• **How to complete this task**:
The full set of entries, reproduced exactly, is the expected answer.

• **Dataset content**:
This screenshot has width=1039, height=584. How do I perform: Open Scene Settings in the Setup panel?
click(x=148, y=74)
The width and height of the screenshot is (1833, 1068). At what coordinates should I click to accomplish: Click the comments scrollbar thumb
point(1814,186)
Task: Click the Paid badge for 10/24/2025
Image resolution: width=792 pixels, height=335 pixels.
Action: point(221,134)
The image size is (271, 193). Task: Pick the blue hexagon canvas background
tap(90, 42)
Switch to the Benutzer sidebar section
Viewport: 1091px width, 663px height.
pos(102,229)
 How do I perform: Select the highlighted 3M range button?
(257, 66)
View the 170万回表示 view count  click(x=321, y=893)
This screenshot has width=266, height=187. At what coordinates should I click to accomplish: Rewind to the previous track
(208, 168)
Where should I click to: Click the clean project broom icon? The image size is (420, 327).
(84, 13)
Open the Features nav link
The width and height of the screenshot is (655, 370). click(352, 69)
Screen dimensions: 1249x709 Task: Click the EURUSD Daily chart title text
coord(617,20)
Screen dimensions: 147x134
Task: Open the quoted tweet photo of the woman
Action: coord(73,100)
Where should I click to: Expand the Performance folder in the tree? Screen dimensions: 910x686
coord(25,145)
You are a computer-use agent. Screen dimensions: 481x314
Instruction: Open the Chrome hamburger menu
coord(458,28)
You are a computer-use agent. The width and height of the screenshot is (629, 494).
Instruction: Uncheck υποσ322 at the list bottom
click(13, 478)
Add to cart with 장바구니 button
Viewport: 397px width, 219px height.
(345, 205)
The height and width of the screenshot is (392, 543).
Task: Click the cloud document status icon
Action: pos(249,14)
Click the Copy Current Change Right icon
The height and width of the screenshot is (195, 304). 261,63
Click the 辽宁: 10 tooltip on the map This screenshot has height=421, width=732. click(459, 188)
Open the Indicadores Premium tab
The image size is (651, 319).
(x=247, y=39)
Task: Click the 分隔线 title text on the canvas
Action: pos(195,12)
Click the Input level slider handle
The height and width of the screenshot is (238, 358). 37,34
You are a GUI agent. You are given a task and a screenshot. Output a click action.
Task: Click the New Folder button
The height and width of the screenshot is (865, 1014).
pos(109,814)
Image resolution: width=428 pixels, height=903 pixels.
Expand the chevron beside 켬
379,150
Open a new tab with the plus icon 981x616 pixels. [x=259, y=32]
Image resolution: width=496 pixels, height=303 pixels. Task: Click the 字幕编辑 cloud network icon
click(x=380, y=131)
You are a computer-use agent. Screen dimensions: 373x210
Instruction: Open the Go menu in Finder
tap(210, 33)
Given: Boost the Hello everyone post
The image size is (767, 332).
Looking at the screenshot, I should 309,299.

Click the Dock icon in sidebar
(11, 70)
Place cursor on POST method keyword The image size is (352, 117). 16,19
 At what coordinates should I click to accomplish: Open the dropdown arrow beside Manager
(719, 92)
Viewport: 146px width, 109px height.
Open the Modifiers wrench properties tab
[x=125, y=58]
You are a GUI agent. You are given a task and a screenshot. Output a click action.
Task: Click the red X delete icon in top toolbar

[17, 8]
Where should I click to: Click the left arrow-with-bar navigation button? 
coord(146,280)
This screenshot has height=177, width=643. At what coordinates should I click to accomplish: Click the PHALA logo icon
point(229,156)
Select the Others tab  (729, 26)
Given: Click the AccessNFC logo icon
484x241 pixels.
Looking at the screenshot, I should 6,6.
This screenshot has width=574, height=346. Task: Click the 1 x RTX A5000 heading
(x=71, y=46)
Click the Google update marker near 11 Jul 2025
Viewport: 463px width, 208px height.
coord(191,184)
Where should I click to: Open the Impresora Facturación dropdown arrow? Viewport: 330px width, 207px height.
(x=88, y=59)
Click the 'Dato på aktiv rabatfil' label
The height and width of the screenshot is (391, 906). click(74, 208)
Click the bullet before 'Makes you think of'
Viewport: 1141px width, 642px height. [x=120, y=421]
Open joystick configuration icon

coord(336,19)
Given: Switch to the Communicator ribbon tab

• **Output of the task**:
This screenshot has width=1039, height=584. How do I perform: Open Scene Settings in the Setup panel?
click(x=148, y=74)
The width and height of the screenshot is (1833, 1068). At what coordinates should I click to accomplish: Click the comments scrollbar thumb
point(1814,186)
Task: Click the Paid badge for 10/24/2025
Image resolution: width=792 pixels, height=335 pixels.
Action: point(221,134)
The image size is (271, 193). Task: Pick the blue hexagon canvas background
tap(90, 42)
Switch to the Benutzer sidebar section
Viewport: 1091px width, 663px height.
pos(102,229)
 How do I perform: Select the highlighted 3M range button?
(257, 66)
View the 170万回表示 view count  click(x=321, y=893)
This screenshot has width=266, height=187. At what coordinates should I click to accomplish: Rewind to the previous track
(208, 168)
Where should I click to: Click the clean project broom icon? The image size is (420, 327).
(84, 13)
Open the Features nav link
The width and height of the screenshot is (655, 370). click(352, 69)
Screen dimensions: 1249x709 Task: Click the EURUSD Daily chart title text
coord(617,20)
Screen dimensions: 147x134
Task: Open the quoted tweet photo of the woman
Action: coord(73,100)
Where should I click to: Expand the Performance folder in the tree? Screen dimensions: 910x686
coord(25,145)
You are a computer-use agent. Screen dimensions: 481x314
Instruction: Open the Chrome hamburger menu
coord(458,28)
You are a computer-use agent. The width and height of the screenshot is (629, 494).
Instruction: Uncheck υποσ322 at the list bottom
click(13, 478)
Add to cart with 장바구니 button
Viewport: 397px width, 219px height.
(345, 205)
The height and width of the screenshot is (392, 543).
Task: Click the cloud document status icon
Action: pos(249,14)
Click the Copy Current Change Right icon
The height and width of the screenshot is (195, 304). 261,63
Click the 辽宁: 10 tooltip on the map This screenshot has height=421, width=732. click(459, 188)
Open the Indicadores Premium tab
The image size is (651, 319).
(x=247, y=39)
Task: Click the 分隔线 title text on the canvas
Action: pos(195,12)
Click the Input level slider handle
The height and width of the screenshot is (238, 358). 37,34
You are a GUI agent. You are given a task and a screenshot. Output a click action.
Task: Click the New Folder button
The height and width of the screenshot is (865, 1014).
pos(109,814)
Image resolution: width=428 pixels, height=903 pixels.
Expand the chevron beside 켬
379,150
Open a new tab with the plus icon 981x616 pixels. [x=259, y=32]
Image resolution: width=496 pixels, height=303 pixels. Task: Click the 字幕编辑 cloud network icon
click(x=380, y=131)
You are a computer-use agent. Screen dimensions: 373x210
Instruction: Open the Go menu in Finder
tap(210, 33)
Given: Boost the Hello everyone post
The image size is (767, 332).
Looking at the screenshot, I should 309,299.

Click the Dock icon in sidebar
(11, 70)
Place cursor on POST method keyword The image size is (352, 117). 16,19
 At what coordinates should I click to accomplish: Open the dropdown arrow beside Manager
(719, 92)
Viewport: 146px width, 109px height.
Open the Modifiers wrench properties tab
[x=125, y=58]
You are a GUI agent. You are given a task and a screenshot. Output a click action.
Task: Click the red X delete icon in top toolbar

[17, 8]
Where should I click to: Click the left arrow-with-bar navigation button? 
coord(146,280)
This screenshot has height=177, width=643. At what coordinates should I click to accomplish: Click the PHALA logo icon
point(229,156)
Select the Others tab  (729, 26)
Given: Click the AccessNFC logo icon
484x241 pixels.
Looking at the screenshot, I should 6,6.
This screenshot has width=574, height=346. Task: Click the 1 x RTX A5000 heading
(x=71, y=46)
Click the Google update marker near 11 Jul 2025
Viewport: 463px width, 208px height.
coord(191,184)
Where should I click to: Open the Impresora Facturación dropdown arrow? Viewport: 330px width, 207px height.
(x=88, y=59)
Click the 'Dato på aktiv rabatfil' label
The height and width of the screenshot is (391, 906). click(74, 208)
Click the bullet before 'Makes you think of'
Viewport: 1141px width, 642px height. [x=120, y=421]
Open joystick configuration icon

coord(336,19)
Given: Switch to the Communicator ribbon tab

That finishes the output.